__Exercise brief__
Determine the number of lines in the data below that hold "will"; give nothing but that number.

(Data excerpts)
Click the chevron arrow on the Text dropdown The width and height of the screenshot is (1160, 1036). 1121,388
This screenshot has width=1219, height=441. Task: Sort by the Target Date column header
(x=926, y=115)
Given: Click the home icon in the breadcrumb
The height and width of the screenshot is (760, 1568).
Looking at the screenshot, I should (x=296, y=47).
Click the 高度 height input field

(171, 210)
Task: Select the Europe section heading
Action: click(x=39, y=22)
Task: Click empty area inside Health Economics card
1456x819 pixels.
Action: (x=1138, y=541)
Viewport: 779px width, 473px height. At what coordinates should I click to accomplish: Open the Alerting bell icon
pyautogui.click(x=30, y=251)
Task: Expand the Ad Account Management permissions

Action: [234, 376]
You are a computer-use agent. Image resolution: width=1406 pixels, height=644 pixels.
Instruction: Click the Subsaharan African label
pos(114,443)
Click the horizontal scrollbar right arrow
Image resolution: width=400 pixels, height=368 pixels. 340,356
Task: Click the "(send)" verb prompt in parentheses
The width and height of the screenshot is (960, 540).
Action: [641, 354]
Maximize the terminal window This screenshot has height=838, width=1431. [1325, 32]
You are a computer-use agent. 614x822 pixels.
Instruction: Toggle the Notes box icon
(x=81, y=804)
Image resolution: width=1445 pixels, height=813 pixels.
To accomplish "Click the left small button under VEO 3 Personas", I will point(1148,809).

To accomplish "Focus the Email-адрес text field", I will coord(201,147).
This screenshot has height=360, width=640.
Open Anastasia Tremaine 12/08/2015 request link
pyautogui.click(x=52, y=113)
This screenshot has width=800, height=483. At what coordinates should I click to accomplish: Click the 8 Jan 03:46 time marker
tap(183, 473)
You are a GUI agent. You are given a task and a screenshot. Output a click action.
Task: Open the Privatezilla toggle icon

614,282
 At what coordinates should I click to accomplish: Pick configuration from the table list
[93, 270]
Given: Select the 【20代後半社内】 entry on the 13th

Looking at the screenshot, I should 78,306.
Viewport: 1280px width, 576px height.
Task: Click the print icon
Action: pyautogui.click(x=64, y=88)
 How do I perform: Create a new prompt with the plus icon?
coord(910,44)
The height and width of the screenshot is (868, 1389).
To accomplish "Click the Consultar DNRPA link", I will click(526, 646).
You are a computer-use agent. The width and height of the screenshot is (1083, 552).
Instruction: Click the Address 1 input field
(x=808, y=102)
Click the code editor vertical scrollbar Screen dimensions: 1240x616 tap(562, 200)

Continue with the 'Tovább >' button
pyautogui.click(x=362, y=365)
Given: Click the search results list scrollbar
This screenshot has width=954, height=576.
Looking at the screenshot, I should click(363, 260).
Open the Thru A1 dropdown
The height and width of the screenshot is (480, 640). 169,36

__Answer to the exercise__
3